Op 1 november 2023 heeft de Rechtbank Zeeland-West-Brabant in Middelburg uitspraak gedaan in een zaak betreffende een klaagschrift over de inbeslagneming van een voertuig. Klager, geboren in 2000, had op 5 juli 2023 zijn voertuig, een Suzuki Vitara, in beslag genomen gekregen. Klager voerde aan dat de inbeslagneming hem bezwaarlijk viel, vooral omdat hij het voertuig nodig had voor zijn werk en het een aanzienlijke waarde vertegenwoordigde. Tijdens de zitting op 18 oktober 2023 werd klager bijgestaan door zijn advocaat, mr. E.A.G. van Acker, en de officier van justitie, mr. S. van der Wilt-Withfield, was ook aanwezig.
De rechtbank overwoog dat het belang van strafvordering niet in de weg stond aan de teruggave van het voertuig. Klager had verklaard dat de onderliggende strafbare feiten waren gepleegd onder invloed van een psychose, waarvoor hij onder behandeling was. De officier van justitie stelde dat het voertuig mogelijk verbeurd zou worden verklaard, maar de rechtbank oordeelde dat, gezien het blanco strafblad van klager en de omstandigheden waaronder de feiten zich hadden voorgedaan, het hoogst onwaarschijnlijk was dat de strafrechter tot verbeurdverklaring zou overgaan.

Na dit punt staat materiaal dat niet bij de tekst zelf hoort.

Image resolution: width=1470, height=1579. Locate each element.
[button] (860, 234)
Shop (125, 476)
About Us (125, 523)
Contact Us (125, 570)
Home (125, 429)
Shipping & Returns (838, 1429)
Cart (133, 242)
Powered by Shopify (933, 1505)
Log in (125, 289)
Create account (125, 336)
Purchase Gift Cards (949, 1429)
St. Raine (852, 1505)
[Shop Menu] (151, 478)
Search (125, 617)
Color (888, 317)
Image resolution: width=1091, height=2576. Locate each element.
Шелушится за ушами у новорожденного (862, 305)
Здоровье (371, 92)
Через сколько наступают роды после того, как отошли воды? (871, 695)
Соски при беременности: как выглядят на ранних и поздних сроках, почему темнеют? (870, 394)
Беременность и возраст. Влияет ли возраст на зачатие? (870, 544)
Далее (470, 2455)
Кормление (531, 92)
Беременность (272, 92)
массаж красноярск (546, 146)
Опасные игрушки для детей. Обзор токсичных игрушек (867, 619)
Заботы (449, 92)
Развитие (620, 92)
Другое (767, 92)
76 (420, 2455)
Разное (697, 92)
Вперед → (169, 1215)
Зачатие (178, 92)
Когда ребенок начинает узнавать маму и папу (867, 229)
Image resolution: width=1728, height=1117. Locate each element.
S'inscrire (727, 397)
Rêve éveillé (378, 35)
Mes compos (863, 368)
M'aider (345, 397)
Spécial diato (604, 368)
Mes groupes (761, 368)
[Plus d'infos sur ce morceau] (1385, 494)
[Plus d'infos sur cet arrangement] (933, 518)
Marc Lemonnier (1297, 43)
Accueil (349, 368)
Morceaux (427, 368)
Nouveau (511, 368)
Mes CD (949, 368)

De rechtbank concludeerde dat er geen strafvorderlijk belang was om het beslag te handhaven en verklaarde het klaagschrift gegrond. De rechtbank gelastte de teruggave van de Suzuki Vitara aan klager. Deze beslissing werd genomen door rechter mr. J. Bergen en is op dezelfde dag ter openbare terechtzitting uitgesproken. Tegen deze beslissing kan binnen veertien dagen beroep in cassatie worden ingesteld door het Openbaar Ministerie of door klager.